▸ PROBLEM 1
Summarize the passage on stroke outcome prediction below in two sentences.
▸ PROBLEM 2
Translate this sentence from the passage on stroke outcome prediction below into Spanish: "A stroke is not a communicable disease and can be prevented through education and the management of risk factors, such as hypertension, diabetes, dyslipidemia, and atrial fibrillation."

▸ PASSAGE PROVIDED
►

Stroke is one of the leading causes of disability in developing and developed countries. According to the 2016 Global Burden of Disease, Injuries and Risk Factors Study report, strokes caused 5.5 million deaths and 116 million disability-adjusted life-years annually [1]. A stroke is not a communicable disease and can be prevented through education and the management of risk factors, such as hypertension, diabetes, dyslipidemia, and atrial fibrillation. In addition, intensive treatment of patients whose stroke prognosis is expected to be poor can improve the prognosis. Therefore, predicting the prognosis of a stroke is important in rapid treatment decisions and the effective distribution of medical resources.

Recently, machine learning (ML) or deep learning (DL) strategies have been used to predict stroke outcomes more accurately than did conventional logistic models. Lin et al. reported an ML method using 206 clinical variables that could reach an area under the receiver operating characteristics (AUROC) of 0.94 in predicting the 90-day functional outcome of ischemic and hemorrhagic stroke patients [2]. Heo et al. reported the efficacy of DL algorithms over the Acute Stroke Registry and Analysis of Lausanne (ASTRAL) score—which is a widely used logistic regression-based algorithm for stroke outcome prediction [3]—to predict the poor functional outcome in patients with acute ischemic stroke (AIS). DL algorithms showed considerably better performance than traditional prediction models did in predicting the prognosis of stroke patients using numerical data. In addition, DL algorithms using brain magnetic resonance imaging (MRI) showed improved accuracy in predicting the final infarct volume and reperfusion status [4]. Hilbert reported that computed tomography angiography DL using ResNet and an autoencoder could provide well-performing image biomarkers for predicting the functional outcomes in AIS patients who received endovascular treatment [5].

Electronic health records (EHRs) are mainly composed of unstructured data. Among them, unstructured text data such as a doctor’s note, nursing records, and radiology and pathology text reports, account for the largest proportion of the EHR [6]. Natural language processing (NLP) is a well-known artificial intelligence technology, from which valuable information for proper diagnosis, treatment strategy, and outcome prediction can be obtained using text vectorization and DL algorithms. In the field of stroke research, NLP and ML algorithms have proven their efficacy in differentiating the specific diagnosis and image phenotype of a stroke [7,8,9,10,11]. However, only a few studies have been conducted by utilizing radiology text reports of brain MRI to predict future functional outcomes or certain phenotypes using NLP and ML algorithms. Therefore, we aimed to assess whether brain MRI text analysis using NLP and ML algorithms can predict a 3-month functional outcome in AIS patients.

◄

▸ DATA EXCERPT

►

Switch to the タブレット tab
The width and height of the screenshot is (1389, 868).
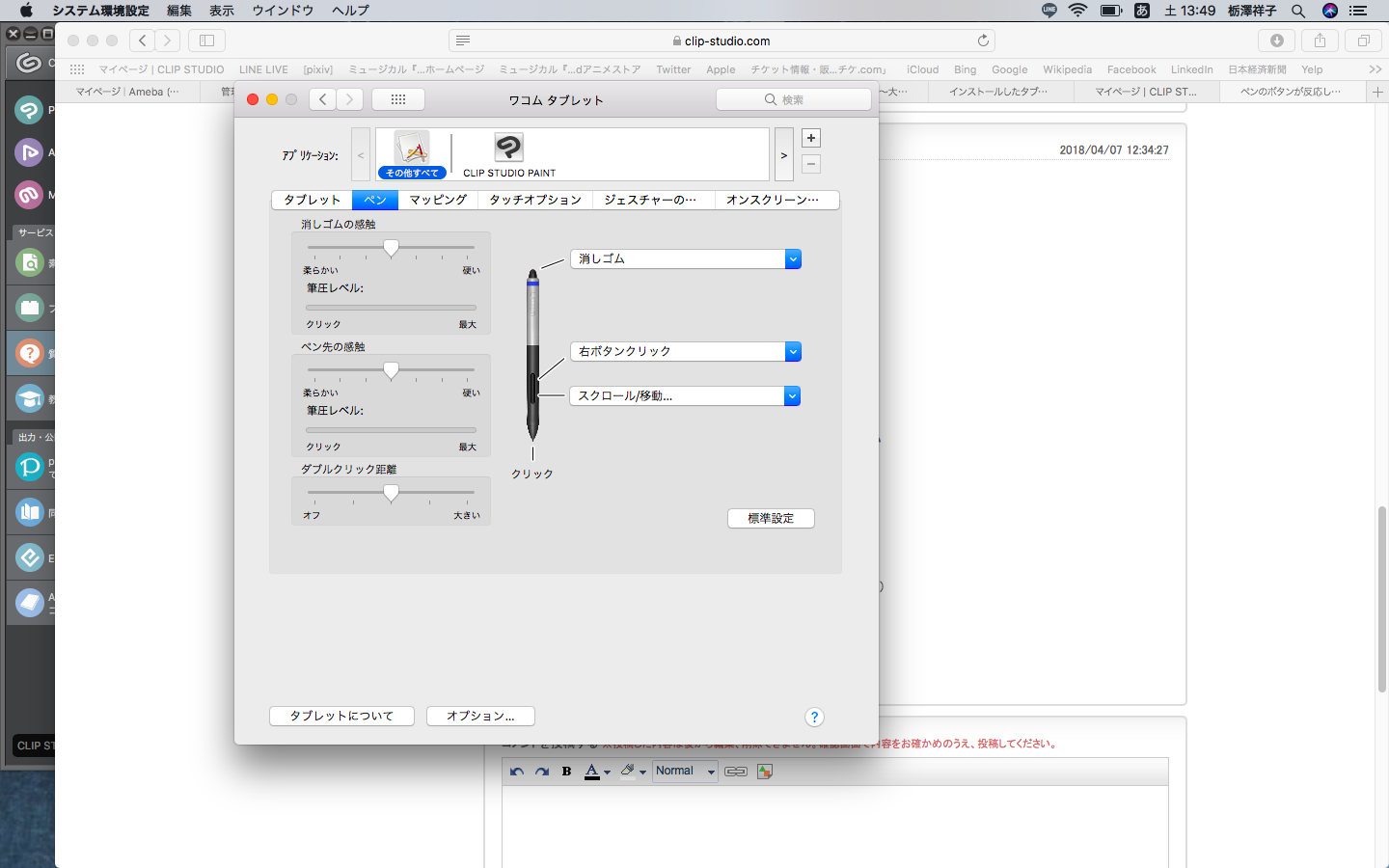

◄

▸ WRITTEN RESPONSE 1
Stroke is a leading cause of disability, and predicting its prognosis is important for rapid treatment decisions and the effective distribution of medical resources. Machine learning and deep learning have predicted stroke outcomes more accurately than conventional logistic models, so the authors aimed to assess whether analyzing brain MRI text reports with natural language processing and machine learning can predict a 3-month functional outcome in acute ischemic stroke patients.

▸ WRITTEN RESPONSE 2
Un accidente cerebrovascular no es una enfermedad transmisible y puede prevenirse mediante la educación y el manejo de factores de riesgo, como la hipertensión, la diabetes, la dislipidemia y la fibrilación auricular.